» **Task goal**: Although the records contain pictures, none belong in the copy: restate word for word only the lines from the one with "japoneczka01 (19, 1504)" through the one with "Quality Assurance (682, 1383)", both included.

» **Input material**:
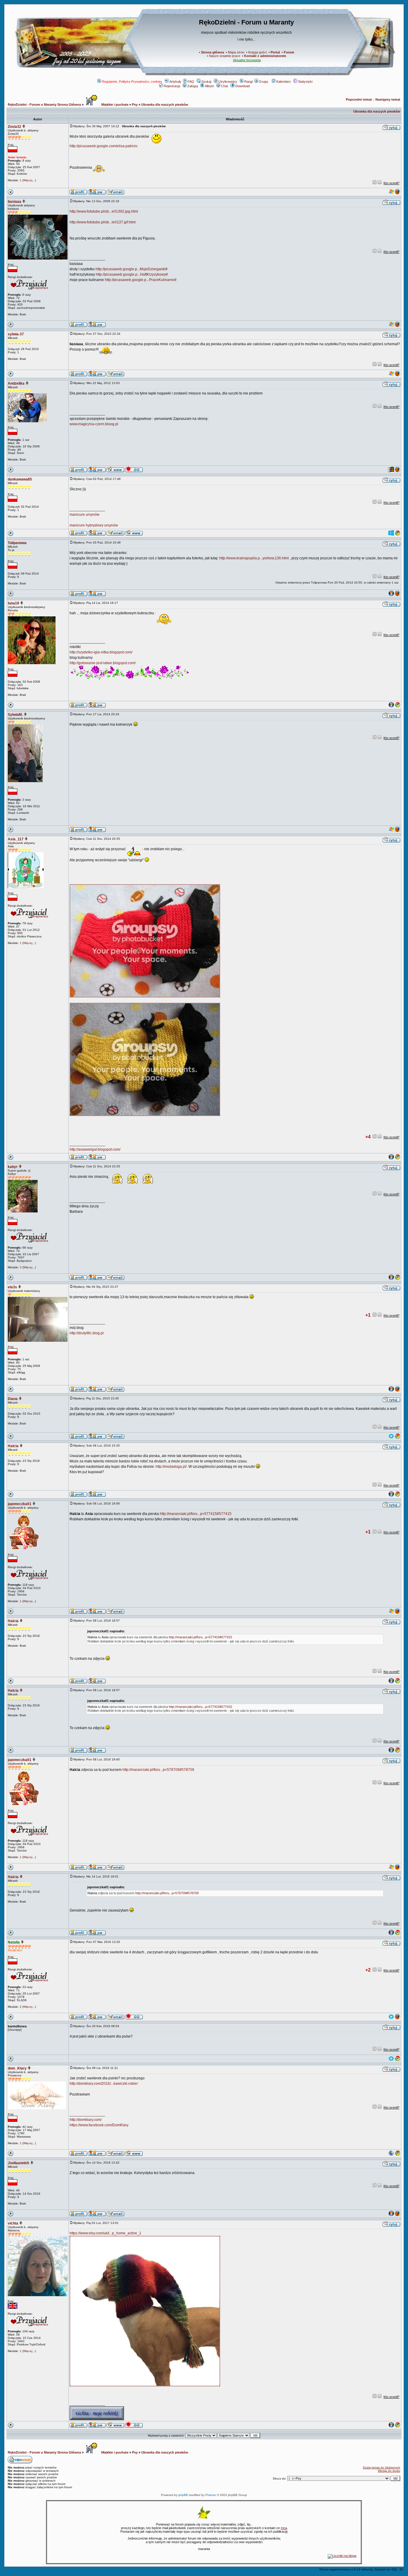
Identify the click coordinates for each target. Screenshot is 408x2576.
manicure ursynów (84, 514)
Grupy (263, 81)
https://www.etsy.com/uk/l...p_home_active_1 (105, 2233)
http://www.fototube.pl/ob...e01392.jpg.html (104, 211)
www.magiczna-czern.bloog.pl (94, 424)
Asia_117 (16, 839)
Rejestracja (172, 86)
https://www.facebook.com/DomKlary (99, 2125)
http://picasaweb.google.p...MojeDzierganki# (132, 269)
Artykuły (175, 81)
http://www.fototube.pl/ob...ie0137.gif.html (103, 222)
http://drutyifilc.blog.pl (87, 1333)
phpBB (183, 2495)
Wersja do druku (389, 2470)
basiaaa (14, 201)
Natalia (14, 1942)
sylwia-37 (16, 334)
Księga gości (257, 52)
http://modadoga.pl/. (172, 1466)
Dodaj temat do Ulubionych (381, 2467)
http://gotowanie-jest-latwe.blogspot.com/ (103, 663)
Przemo (210, 2495)
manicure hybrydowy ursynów (94, 525)
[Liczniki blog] (342, 2555)
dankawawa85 (20, 479)
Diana (13, 1399)
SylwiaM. (15, 715)
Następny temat (387, 99)
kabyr (13, 1167)
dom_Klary (17, 2068)
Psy (135, 104)
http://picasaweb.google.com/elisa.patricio (103, 146)
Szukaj (206, 81)
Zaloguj (192, 86)
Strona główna (212, 52)
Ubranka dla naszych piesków (164, 104)
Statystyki (305, 81)
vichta (13, 2223)
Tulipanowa (17, 543)
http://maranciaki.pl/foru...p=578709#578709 (158, 1770)
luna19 (13, 603)
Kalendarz (283, 81)
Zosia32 (14, 127)
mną (284, 2528)
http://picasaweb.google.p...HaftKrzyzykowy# (132, 274)
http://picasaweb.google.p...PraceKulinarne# (141, 280)
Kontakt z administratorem (265, 56)
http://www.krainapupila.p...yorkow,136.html (254, 558)
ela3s (12, 1287)
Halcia (13, 1446)
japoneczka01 (19, 1504)
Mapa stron (236, 52)
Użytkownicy (227, 81)
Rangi (248, 81)
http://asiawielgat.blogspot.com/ (95, 1149)
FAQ (191, 81)
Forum (289, 52)
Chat (224, 86)
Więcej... (29, 180)
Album (209, 86)
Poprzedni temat (359, 99)
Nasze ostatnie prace (224, 56)
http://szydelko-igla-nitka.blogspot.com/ (101, 652)
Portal (275, 52)
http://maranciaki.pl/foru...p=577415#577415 (195, 1514)
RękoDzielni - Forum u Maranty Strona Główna (44, 104)
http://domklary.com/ (86, 2120)
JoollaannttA (18, 2163)
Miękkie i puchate (114, 104)
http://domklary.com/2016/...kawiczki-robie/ (104, 2083)
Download (242, 86)
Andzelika (16, 383)
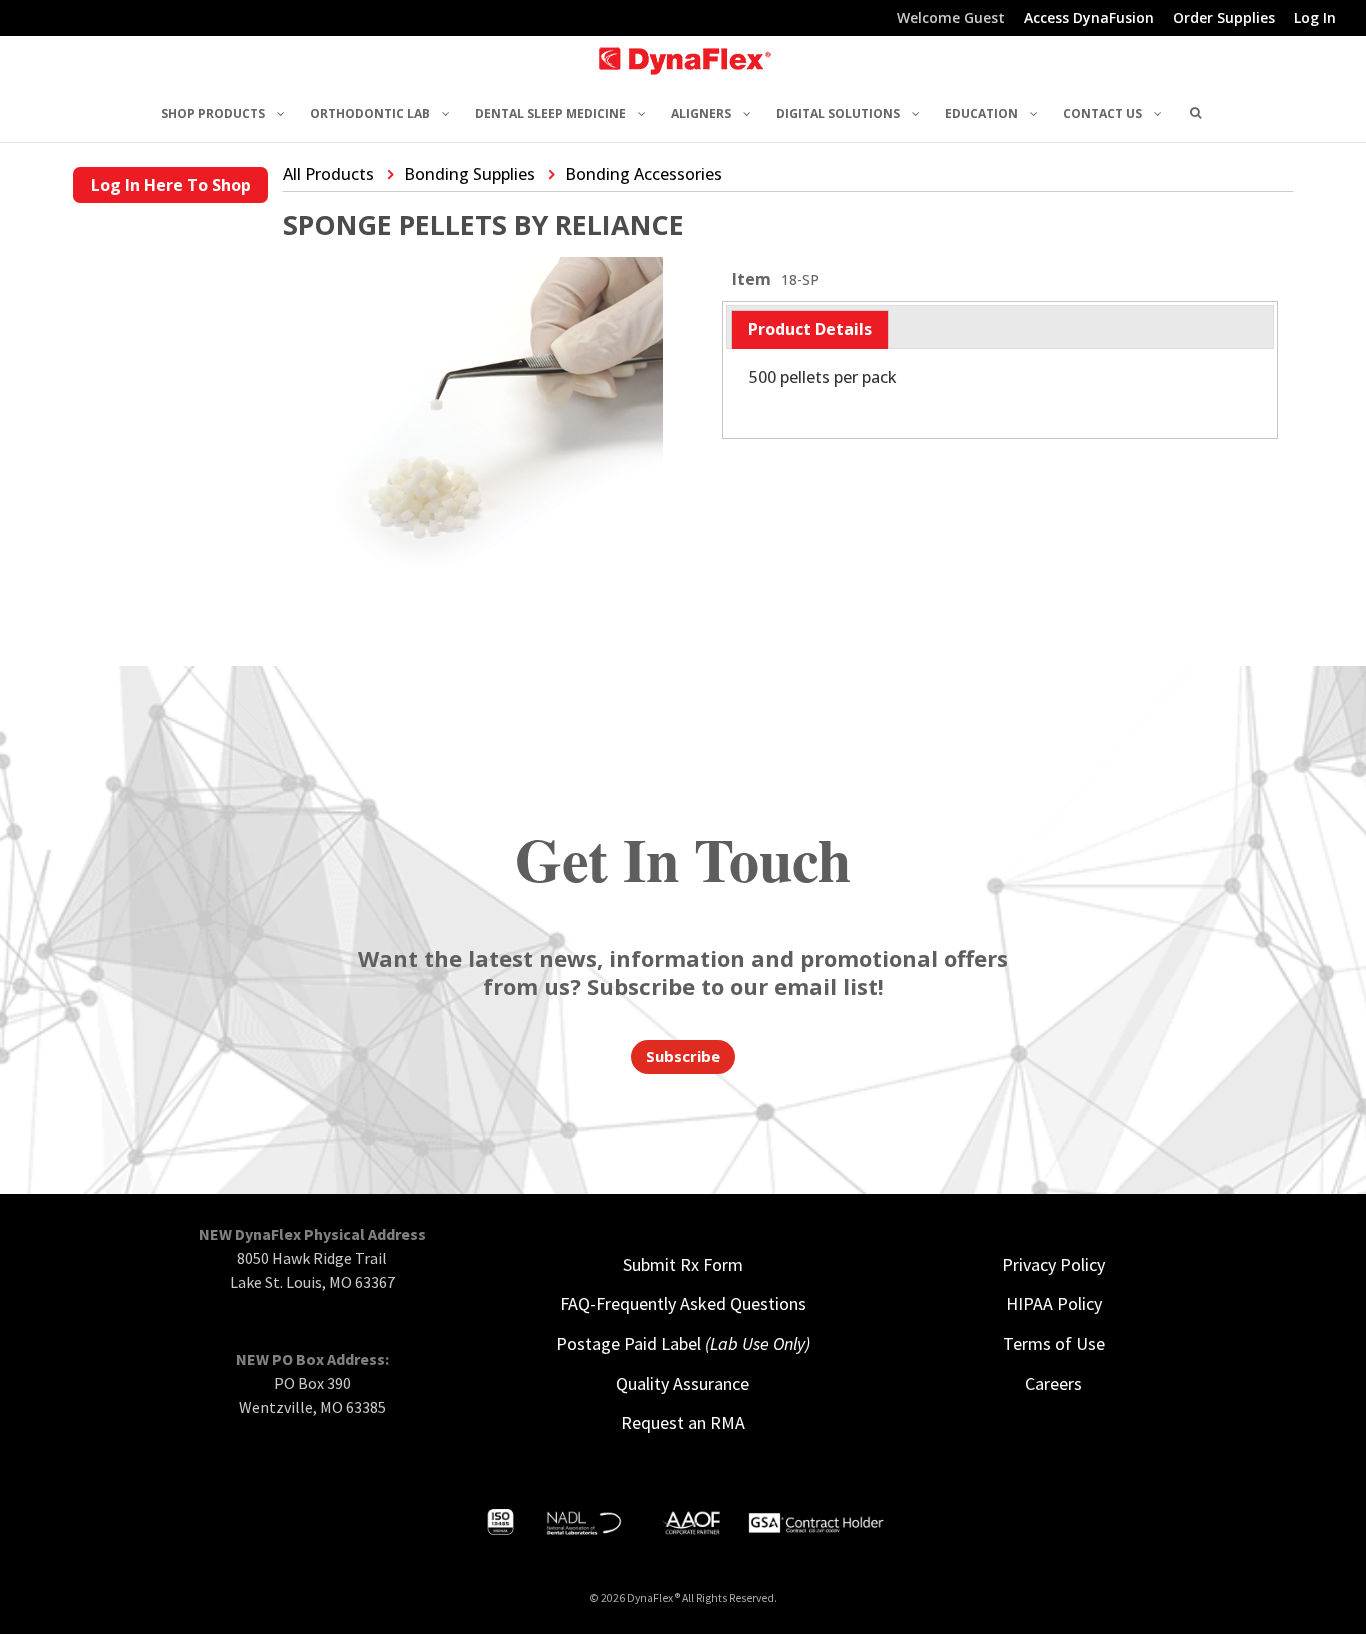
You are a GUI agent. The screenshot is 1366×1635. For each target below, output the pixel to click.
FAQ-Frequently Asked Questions (683, 1303)
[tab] (810, 329)
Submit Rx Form (683, 1264)
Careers (1053, 1383)
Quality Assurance (682, 1383)
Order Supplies (1224, 19)
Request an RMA (683, 1422)
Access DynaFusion (1089, 19)
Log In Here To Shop (171, 185)
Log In (1315, 19)
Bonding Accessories (643, 174)
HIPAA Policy (1054, 1303)
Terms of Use (1054, 1343)
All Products (328, 174)
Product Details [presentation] (810, 329)
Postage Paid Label (683, 1343)
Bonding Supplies (469, 174)
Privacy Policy (1053, 1264)
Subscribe (683, 1056)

» **Exercise answer**:
japoneczka01 (19, 1504)
Mapa stron (236, 52)
Użytkownicy (227, 81)
Rangi (248, 81)
http://asiawielgat.blogspot.com/ (95, 1149)
FAQ (191, 81)
Forum (289, 52)
Chat (224, 86)
Więcej... (29, 180)
Album (209, 86)
Poprzedni temat (359, 99)
Nasze ostatnie prace (224, 56)
http://szydelko-igla-nitka.blogspot.com/ (101, 652)
Portal (275, 52)
http://maranciaki.pl/foru...p=577415#577415 (195, 1514)
RękoDzielni - Forum u Maranty Strona Główna (44, 104)
http://domklary.com/ (86, 2120)
JoollaannttA (18, 2163)
Miękkie i puchate (114, 104)
http://domklary.com/2016/...kawiczki-robie/ (104, 2083)
Download (242, 86)
Andzelika (16, 383)
You are a GUI agent. The screenshot is 1366×1635. For each target below, output the pixel to click.
FAQ-Frequently Asked Questions (683, 1303)
[tab] (810, 329)
Submit Rx Form (683, 1264)
Careers (1053, 1383)
Quality Assurance (682, 1383)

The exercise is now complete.